▶ **Texto fornecido**:
*****
Algo semelhante a isso, mas com um caráter um pouco diverso, acontece nos aplicativos de transporte, como Uber, 99 e outros, em que o passageiro atribui estrelas ao motorista, cuja nota corresponde a valores entre 1 a 5. O mesmo serve para os motoristas em relação aos seus passageiros. Avaliações como essas já são comuns no mundo digital moderno. Podemos atribuir estrelas e valores no Google Maps aos locais que frequentamos, às pessoas que prestam serviço mediado por aplicativo, aos produtos que compramos, enfim, a tudo o que pode ser avaliado.
Recentemente, algumas plataformas de seleção de candidatos criaram algoritmos de avaliação automática de perfis por meio de Inteligência Artificial, em que cada currículo avaliado recebe uma nota, de 0 a 100, de modo que os que possuem maior nota são os perfis que mais correspondem ao cargo da vaga em questão. Estratégias como essa, vinculadas a metodologias de People Analytics, baseada em dados, também atribuem notas aos profissionais, quer seja em fase de seleção, quer em acompanhamento de desenvolvimento dentro das empresas. No mundo do trabalho, as pessoas sempre possuem algum tipo de valor.
Atribuir valor às pessoas e coisas não é tanto um problema em si. Todas as nossas interações envolvem algum tipo de atribuição de valor, ainda que de forma simples, como “bom” ou “ruim”. Sabemos dizer o que é melhor ou pior em um produto, qual pessoa se adequa mais ou menos aos nossos interesses e objetivos, o que ou quem tem maior valor ou não. Entretanto, nossa avaliação, por vezes superficial das pessoas e coisas, dá margem à dúvida, o que vem a ser algo muito bom, pois nos permite mudar de opinião e perceber que algo não era tão ruim como pensávamos ou não tão bom como achávamos que era.
Porém, quando levado ao extremo e a situações de pouca flexibilidade, isso pode constituir um grave problema social e psicológico. Um ponto de partida é: Quais são os critérios de avaliação de algo? A forma, a metodologia, como avaliamos algo é adequada? O resultado obtido é real e fidedigno? Em pesquisa científica, esse é um grande problema: saber estabelecer os critérios e a metodologia para avaliar alguma coisa. No cotidiano da vida, as pessoas se valem de suas formas próprias de encarar o mundo, seus esquemas de pensamento, seus preconceitos e opiniões para avaliar as coisas e pessoas.
*****
▶ **Instruções**:
1: Cite o texto fornecido de "Recentemente, algumas plataformas" a "tipo de valor.".
2: Responda com base no texto fornecido:
(a) Qual é a faixa de valores da nota que o passageiro dá ao motorista nos aplicativos de transporte?
(b) De quanto a quanto vai a nota que cada currículo recebe nas plataformas de seleção com Inteligência Artificial?
(c) Por que é algo muito bom que a nossa avaliação das pessoas e coisas dê margem à dúvida?

▶ **Trechos dos registros**:
*****
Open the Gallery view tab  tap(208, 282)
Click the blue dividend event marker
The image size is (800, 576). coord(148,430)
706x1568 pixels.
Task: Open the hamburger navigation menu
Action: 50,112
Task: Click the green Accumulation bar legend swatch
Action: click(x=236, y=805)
*****
▶ **As respostas**:
1:
Recentemente, algumas plataformas de seleção de candidatos criaram algoritmos de avaliação automática de perfis por meio de Inteligência Artificial, em que cada currículo avaliado recebe uma nota, de 0 a 100, de modo que os que possuem maior nota são os perfis que mais correspondem ao cargo da vaga em questão. Estratégias como essa, vinculadas a metodologias de People Analytics, baseada em dados, também atribuem notas aos profissionais, quer seja em fase de seleção, quer em acompanhamento de desenvolvimento dentro das empresas. No mundo do trabalho, as pessoas sempre possuem algum tipo de valor.

2:
(a) Valores entre 1 e 5.
(b) De 0 a 100.
(c) Porque nos permite mudar de opinião e perceber que algo não era tão ruim como pensávamos ou não tão bom como achávamos que era.